### Reading text
+++
- Conference: Independent
- Head coach: Archie Golembeski (1925–1933); Joe McGee (1934–1937); Hugh Devore (1938–1941);

= Providence Friars football, 1930–1941 =

American college football season

The Providence Friars football program, 1930–1941 represented the Providence College of Providence, Rhode Island, in college football as an independent from 1930 through the program's termination after the 1941 season. The program was led three head coaches: Archie Golembeski (1925–1933), Joe McGee (1934–1937), and Hugh Devore (1938–1941).

Highlights of the decade included:
- The 1931 team compiled a 7–3 record and outscored opponents by a total of 141 to 95.
- The 1932 team compiled a 4–2–2 record and outscored opponents by a total of 110 to 44.
- The 1935 team compiled a 6–2 record, shut out four of eight opponents, and outscored all opponents by a total of 98 to 44.
- In January 1942, the university dropped its football program for the duration of the emergency resulting from the United States' entry into World War II, and would not resume it after the war.

==1930==

The 1930 Providence Friars football team represented Providence College as an independent during the 1930 college football season. In their sixth year under head coach Archie Golembeski, the team compiled a 3–4–1 record.

===Schedule===

| Date | Opponent | Site | Result | Source |
|---|---|---|---|---|
| September 27 | at Rutgers | Neilson Field; New Brunswick, NJ; | W 12–6 |  |
| October 4 | at Holy Cross | Fitton Field; Worcester, MA; | L 0–27 |  |
| October 11 | Coast Guard | Cycledrome; Providence, RI; | L 12–14 |  |
| October 18 | Clarkson | Cycledrome; Providence, RI; | W 19–0 |  |
| October 25 | at Canisius | Buffalo, NY | T 0–0 |  |
| November 1 | Lowell Textile | Cycledrome; Providence, RI; | W 20–0 |  |
| November 15 | at St. John's (NY) | Dexter Park; Queens, NY; | L 6–13 |  |
| November 27 | at Duquesne | Forbes Field; Pittsburgh, PA; | L 6–15 |  |

==1931==

The 1931 Providence Friars football team represented Providence College during the 1931 college football season. Led by seventh-year head coach Archie Golembeski, the team compiled a 7–3 record and outscored opponents by a total of 141 to 95.
+++
### The tasks
1. In the Providence Friars football text, what record did the 1930 team compile?
2. Summarize the Providence Friars football text in two sentences.
3. Continue the Providence Friars football text from the point where it stops.
No task needs the listing.

### Supplied information
+++
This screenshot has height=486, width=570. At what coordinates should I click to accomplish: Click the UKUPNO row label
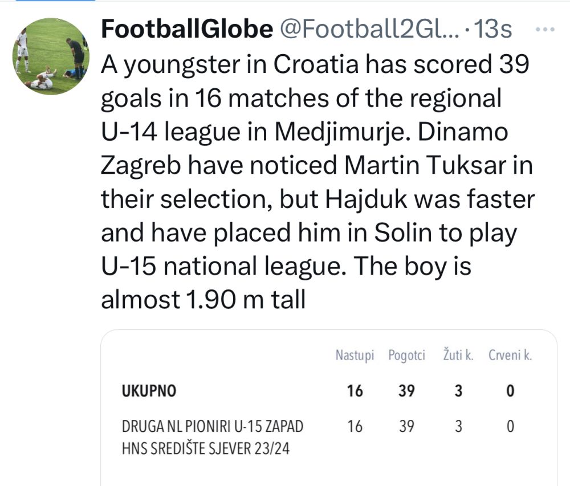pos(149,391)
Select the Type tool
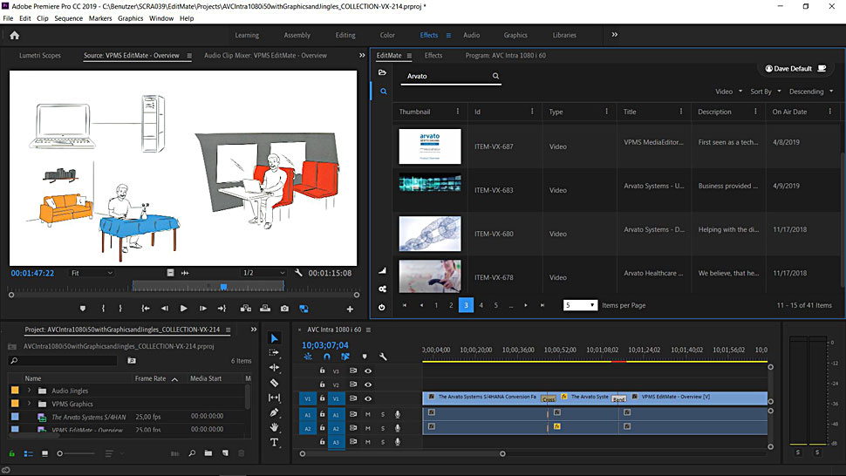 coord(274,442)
+++
### Answers
1. The 1930 team compiled a 3–4–1 record.

2. From 1930 through 1941, the Providence Friars represented Providence College as an independent in college football under three head coaches: Archie Golembeski, Joe McGee, and Hugh Devore. Their best seasons included a 7–3 record in 1931 and a 6–2 record in 1935, and in January 1942 the university dropped football because of the United States' entry into World War II and did not bring it back after the war.

3.
===Schedule===

| Date | Opponent | Site | Result | Attendance | Source |
|---|---|---|---|---|---|
| September 26 | at Rutgers | Neilson Field; New Brunswick, NJ; | L 0–19 | 9,000 |  |
| October 3 | at Holy Cross | Fitton Field; Worcester, MA; | L 6–26 |  |  |
| October 10 | Vermont | Rhode Island Cycledrome; Providence, RI; | W 27–13 |  |  |
| October 17 | at Clarkson | Potsdam, NY | W 6–0 |  |  |
| October 24 | Norwich | Providence, RI | W 24–0 |  |  |
| October 31 | at Lowell Textile | Lowell, MA | W 19–6 |  |  |
| November 7 | at Niagara | Niagara, NY | W 13–6 |  |  |
| November 14 | St. John's | Providence, RI | W 33–12 |  |  |
| November 21 | at Catholic University | Brookland Stadium; Washington, DC; | L 7–13 |  |  |
| November 28 | Rhode Island State | Providence, RI | W 6–0 |  |  |

==1932==

The 1932 Providence Friars football team represented Providence College during the 1932 college football season. Led by eighth-year head coach Archie Golembeski, the team compiled a 4–2–2 record and outscored opponents by a total of 110 to 44.

===Schedule===

| Date | Time | Opponent | Site | Result | Attendance | Source |
| September 24 |  | at Rutgers | Neilson Field; New Brunswick, NJ; | T 6–6 | 6,500 |  |
| October 1 | 2:30 p.m. | at Holy Cross | Fitton Field; Worcester, MA; | L 6–26 |  |  |
| October 8 |  | at Vermont | Centennial Field; Burlington, VT; | W 13–0 |  |  |
| October 15 |  | at Boston University | Boston MA | W 25–6 |  |  |
| October 22 |  | at St. Lawrence | Canton, NY | W 14–0 |  |  |
| October 29 |  | at Springfield | Springfield, MA | T 0–0 |  |  |
| November 5 |  | CCNY | Providence, RI | W 46–0 |  |  |
| November 12 |  | Catholic University | Providence, RI | L 0–6 |  |  |
All times are in Eastern time;

==1933==

The 1933 Providence Friars football team represented Providence College during the 1933 college football season. Led by ninth-year head coach Archie Golembeski, the team compiled a 2–4 record and was outscored by a total of 68 to 63.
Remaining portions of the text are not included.